Collected data entries:
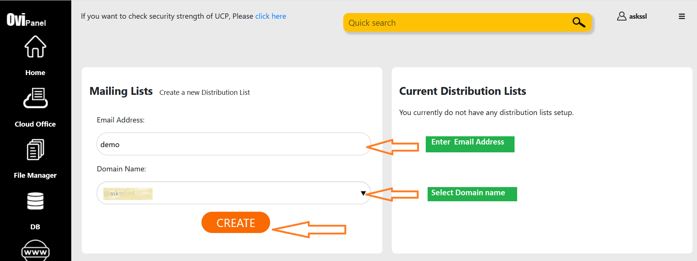Screen dimensions: 697x261
Task: Open the File Manager documents icon
Action: click(35, 150)
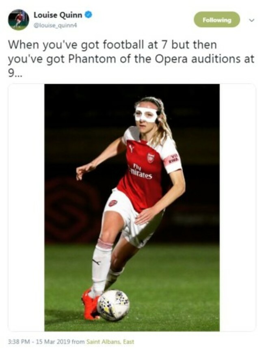
Task: Toggle the green Following button
Action: click(216, 20)
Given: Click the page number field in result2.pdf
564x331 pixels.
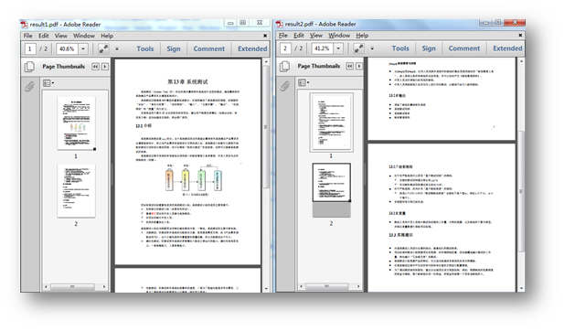Looking at the screenshot, I should click(x=285, y=48).
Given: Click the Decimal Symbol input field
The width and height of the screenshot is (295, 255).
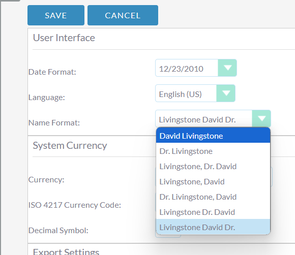Looking at the screenshot, I should 168,236.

Problem statement: Could you transcribe exactly the lines from the line containing "The width and" through the final line of the records, both included, and nothing beyond them? The pictures should be left out.

Solution to the exercise:
The width and height of the screenshot is (295, 255).
Looking at the screenshot, I should 168,236.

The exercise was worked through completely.